In macro or outside this macro? 

ChrisNZ
Tourmaline | Level 20

it doesn't matter.

This will take all tables starting with  ZM_ .

Piotr900k
Fluorite | Level 6

Ok, I'll check, I have another question. If I have over 1000 sets in one dataset, what should I do to avoid printing those over 1000 sets in the output data?

ballardw
Super User

@Piotr900k wrote:

Ok, I'll check, I have another question. If I have over 1000 sets in one dataset, what should I do to avoid printing those over 1000 sets in the output data?


I'm afraid you have to describe what you mean by "printing over those 1000 sets".

If you are referring to a Set statement in a data step there is no "printing over" going on. It is adding records from each data set.

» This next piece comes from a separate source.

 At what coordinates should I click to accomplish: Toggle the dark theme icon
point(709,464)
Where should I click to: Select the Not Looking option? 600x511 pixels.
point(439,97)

You can have the same data set on the Set statement multiple times, it just appends the data set each time.

 

ChrisNZ
Tourmaline | Level 20

What you could do, if that's what you want, is:

data INPUT/view=INPUT;

   set ZM_: indsname=INDS;

run;

proc means data=INPUT;

  class INDS:

  ...

run;

No macro needed. Process all the tables in one go and create a single output. 

Piotr900k
Fluorite | Level 6

I have my macro to change variables, and i want to do one data set which include this changed variables, because i need to calculate v-cramer after

ChrisNZ
Tourmaline | Level 20

>I have my macro to change variables, and i want to do one data set which include this changed variables, 

How about something like this:

 

data _null_;
  set ZM_: (obs=1) indsname=INDS;                                   * get all the table names;
  if INDS ne lag(INDS) ;                                            * one process by table  ;
  VAR=substr(INDS,8); * remove WORK.ZM_ to find the variable name;  * extract the analysis variable nane; 
  call execute(' proc means data='||INDS||' nway; id INDS ; out=SUM q1=q1 q2=q2 q3=q3; var ' || VAR 
             ||';proc append data=SUM base=WANT; run;');            * run statistics;
run;

I suspect the 1000 tables are created from a process that could easily create less of a messy output.